BEGIN Page excerpt

Alaska Paleteria y Neveria, that is.

The Irving Park ice cream shop (neveria in Spanish) opened in April 2012 at 3446 W. Irving Park Road as a Latino alternative to the neighborhood Baskin-Robbins.

Silvia Fernandez, who owns the shop with husband Bolivar, was born in Chicago but raised in Mexico. By the time she returned to the U.S. as a teenager, she'd grown accustomed to paletas (Mexican fruit popsicles) and had developed a completely different sweets palette.

"There was no ice cream store where you could find those unusual flavors," said Fernandez, who lives just blocks from the shop. "It was pretty much an idea to have something else."

At Alaska, three-gallon tubs of American standbys like Oreo and vanilla sit side by side in the freezer case with pine nut, piña colada, avocado, chongos zamoranos (sweet milk curd with cinnamon) and Gansito, which incorporates a Mexican snack cake.

Mango is the runaway top seller, thanks in part to Alaska's most-ordered treat, the vampiros (vampire), a concoction of mango sorbet, blood-red vegetable sauce and a heaping pile of chopped mango.

END Page excerpt
BEGIN Information supplied

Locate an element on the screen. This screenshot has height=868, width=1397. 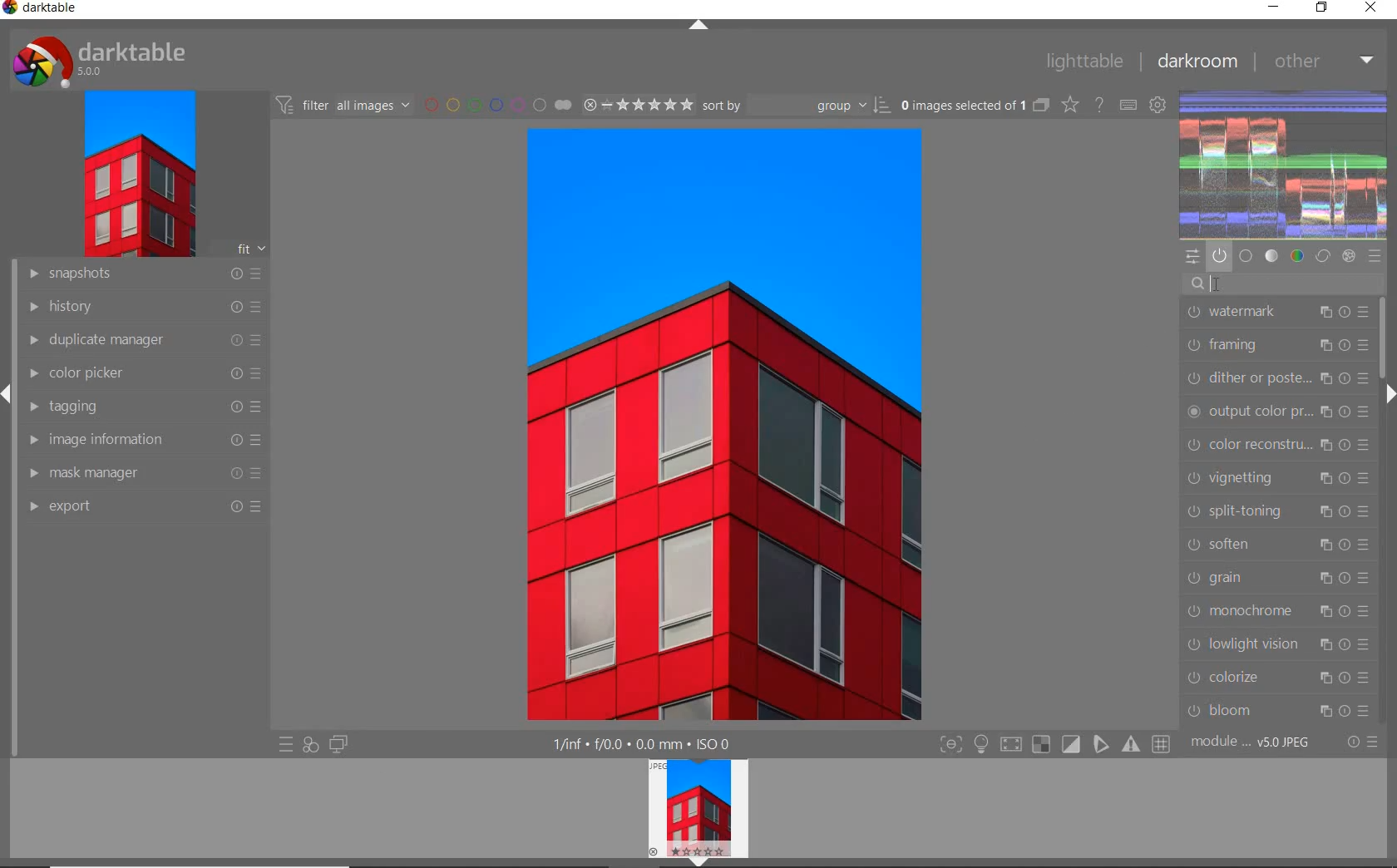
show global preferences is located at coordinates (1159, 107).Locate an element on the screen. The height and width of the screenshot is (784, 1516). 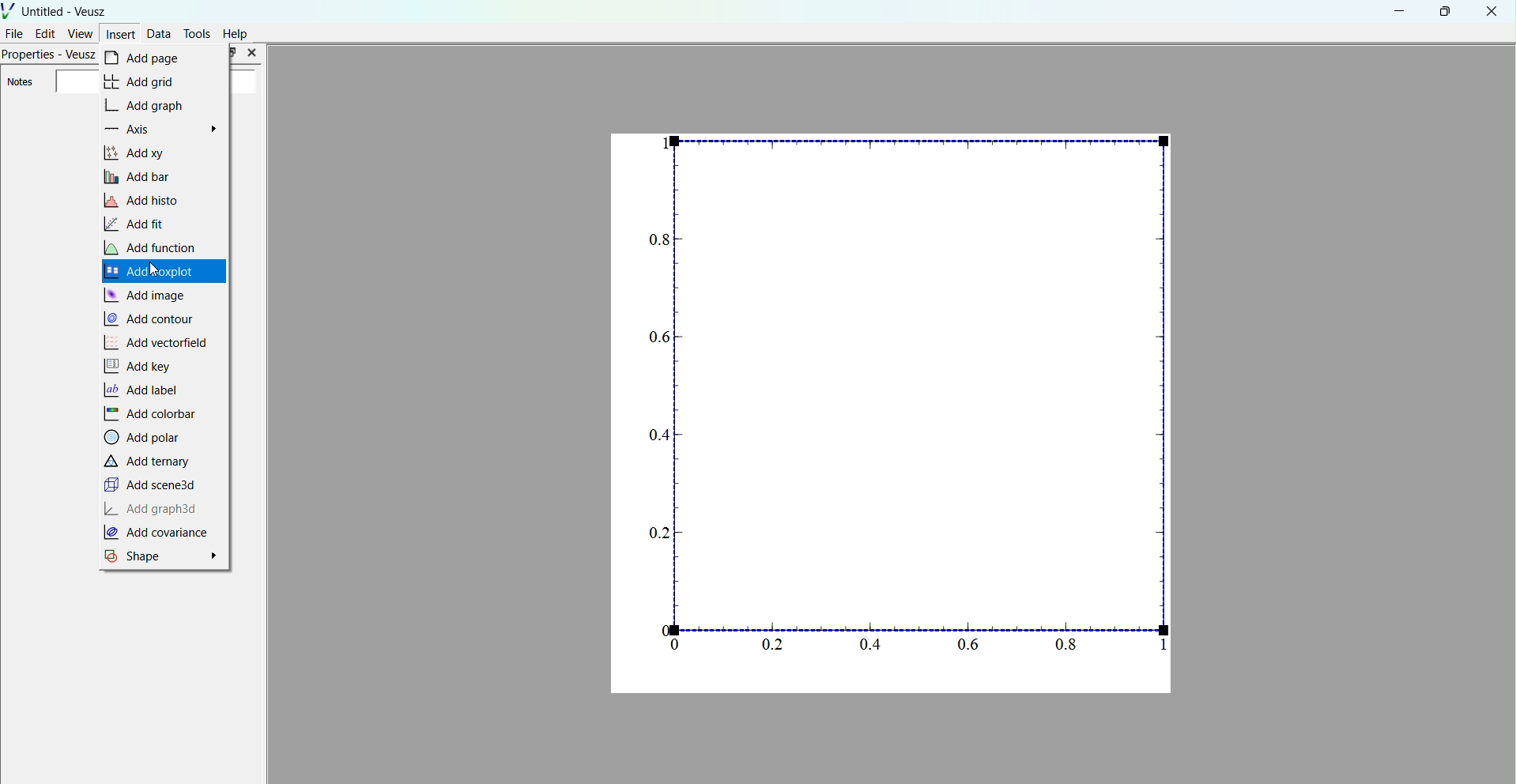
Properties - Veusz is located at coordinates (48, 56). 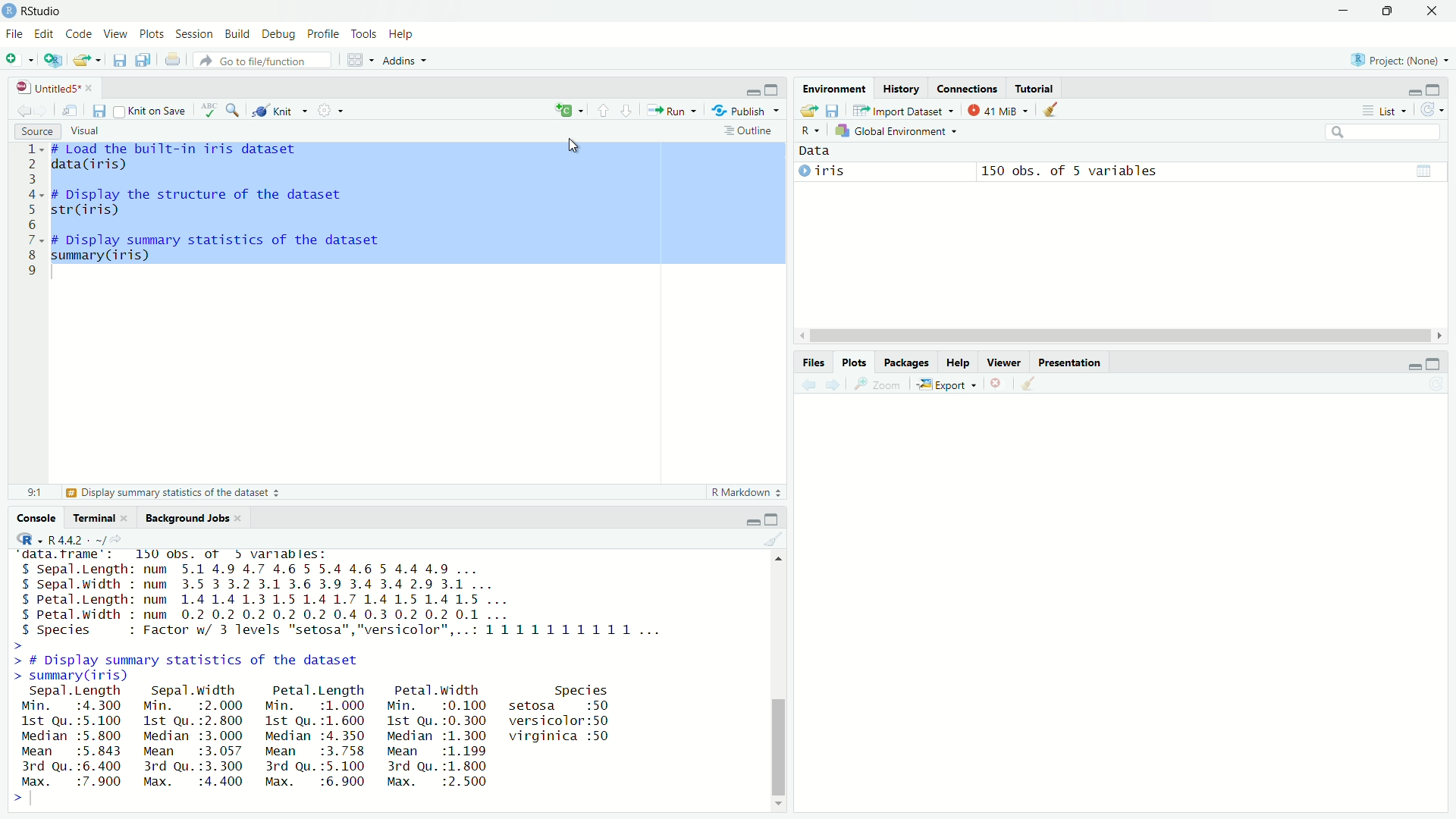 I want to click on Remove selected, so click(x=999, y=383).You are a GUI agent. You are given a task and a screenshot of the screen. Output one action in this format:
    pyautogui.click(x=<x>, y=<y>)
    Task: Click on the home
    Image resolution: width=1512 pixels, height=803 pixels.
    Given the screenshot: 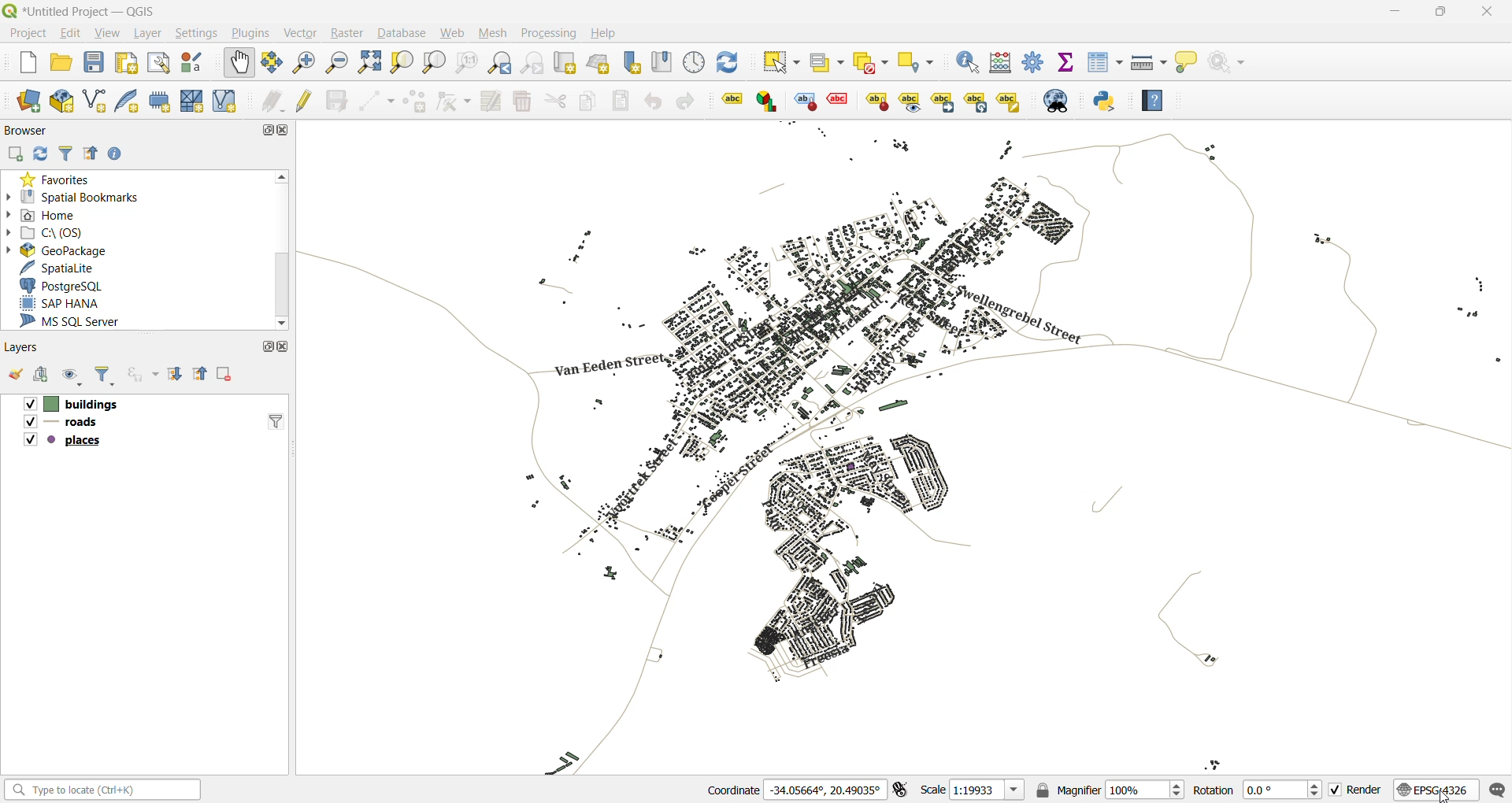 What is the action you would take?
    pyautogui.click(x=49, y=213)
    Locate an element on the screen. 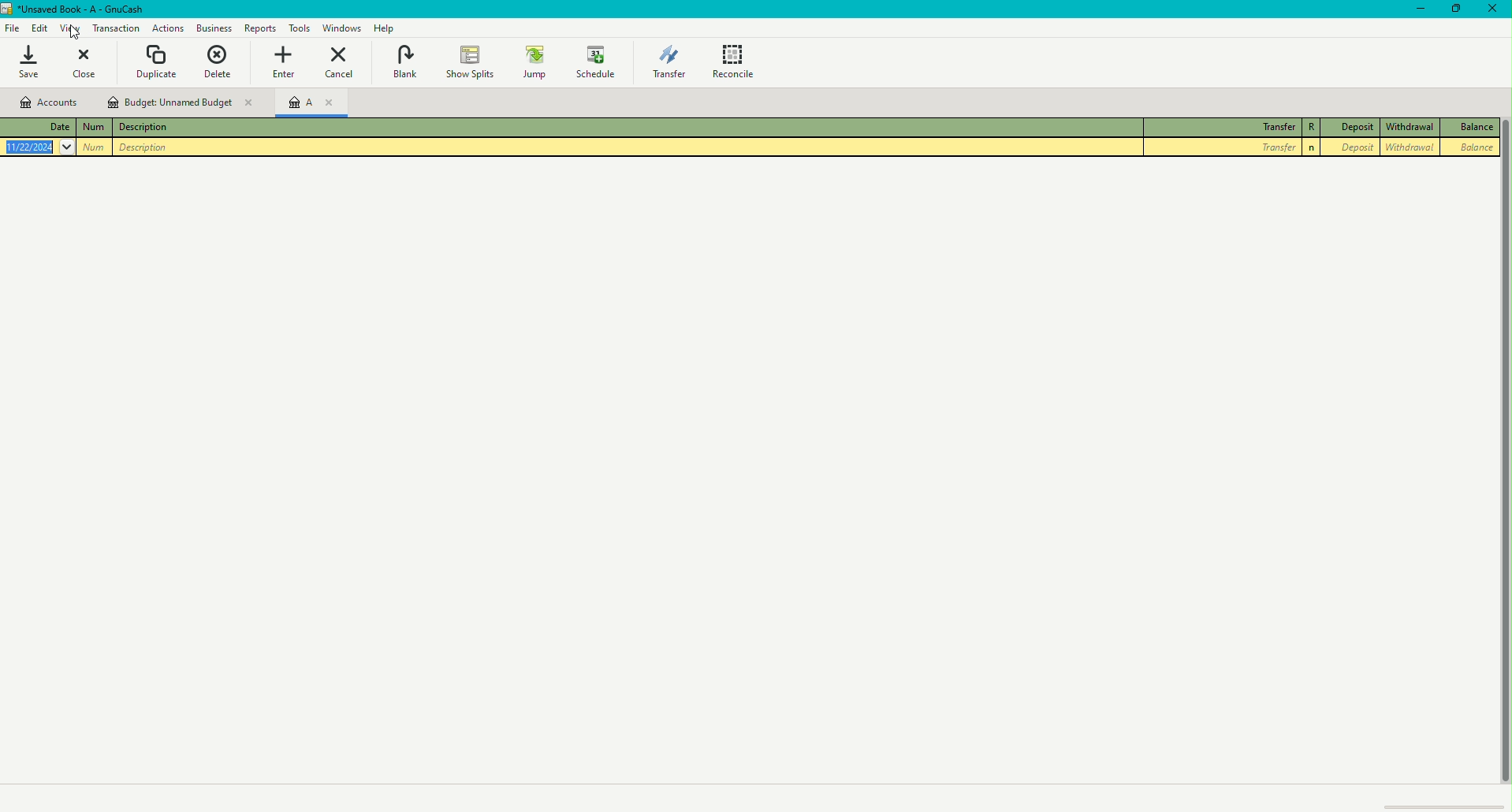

END Information supplied

### Set problem 1
Summarize the excerpt about the ice cream shop in two sentences.
### Set problem 2
According to the excerpt about the ice cream shop, what goes into the vampiros?
### Set problem 3
Retype the excerpt about the ice cream shop from "The Irving Park" up to and including "different sweets palette.".

### Full response 1
Alaska Paleteria y Neveria, an Irving Park ice cream shop owned by Silvia and Bolivar Fernandez, opened in April 2012 at 3446 W. Irving Park Road as a Latino alternative to the neighborhood Baskin-Robbins. It sells American standbys like Oreo and vanilla alongside flavors such as pine nut, avocado and chongos zamoranos, and mango is its top seller.

### Full response 2
Mango sorbet, blood-red vegetable sauce and a heaping pile of chopped mango.

### Full response 3
The Irving Park ice cream shop (neveria in Spanish) opened in April 2012 at 3446 W. Irving Park Road as a Latino alternative to the neighborhood Baskin-Robbins.

Silvia Fernandez, who owns the shop with husband Bolivar, was born in Chicago but raised in Mexico. By the time she returned to the U.S. as a teenager, she'd grown accustomed to paletas (Mexican fruit popsicles) and had developed a completely different sweets palette.